**INSTRUCTIONS TO FOLLOW:** Pull out every line of the data below that contains the word "logo", counting only matches with the same letter case.

**DATASET RECORDS:**
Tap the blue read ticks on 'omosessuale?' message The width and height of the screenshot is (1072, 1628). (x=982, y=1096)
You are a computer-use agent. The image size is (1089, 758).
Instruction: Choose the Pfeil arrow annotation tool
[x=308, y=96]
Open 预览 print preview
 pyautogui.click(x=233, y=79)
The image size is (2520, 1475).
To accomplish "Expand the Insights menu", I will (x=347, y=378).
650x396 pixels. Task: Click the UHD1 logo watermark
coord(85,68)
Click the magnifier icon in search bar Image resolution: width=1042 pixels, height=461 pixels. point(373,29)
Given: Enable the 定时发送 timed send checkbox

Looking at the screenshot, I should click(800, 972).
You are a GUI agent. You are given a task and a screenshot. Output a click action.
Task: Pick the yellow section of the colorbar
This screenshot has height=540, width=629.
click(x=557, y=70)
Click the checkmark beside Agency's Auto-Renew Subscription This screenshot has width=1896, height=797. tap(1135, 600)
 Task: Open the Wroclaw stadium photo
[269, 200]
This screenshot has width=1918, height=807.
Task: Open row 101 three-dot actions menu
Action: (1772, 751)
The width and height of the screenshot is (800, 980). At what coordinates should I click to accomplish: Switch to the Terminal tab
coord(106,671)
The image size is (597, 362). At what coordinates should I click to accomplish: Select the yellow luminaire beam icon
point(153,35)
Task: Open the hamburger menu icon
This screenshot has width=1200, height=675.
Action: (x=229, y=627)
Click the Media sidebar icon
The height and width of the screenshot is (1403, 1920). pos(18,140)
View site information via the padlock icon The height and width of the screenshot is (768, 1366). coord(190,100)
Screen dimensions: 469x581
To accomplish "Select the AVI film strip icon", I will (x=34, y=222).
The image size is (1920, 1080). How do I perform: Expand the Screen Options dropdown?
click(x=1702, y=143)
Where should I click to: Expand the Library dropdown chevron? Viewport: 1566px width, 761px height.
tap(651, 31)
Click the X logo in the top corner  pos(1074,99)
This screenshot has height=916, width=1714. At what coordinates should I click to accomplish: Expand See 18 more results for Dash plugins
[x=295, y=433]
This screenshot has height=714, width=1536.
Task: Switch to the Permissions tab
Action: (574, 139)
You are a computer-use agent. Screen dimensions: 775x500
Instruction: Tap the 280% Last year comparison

**FINISHED EXERCISE:**
650x396 pixels. Task: Click the UHD1 logo watermark
Click the X logo in the top corner  pos(1074,99)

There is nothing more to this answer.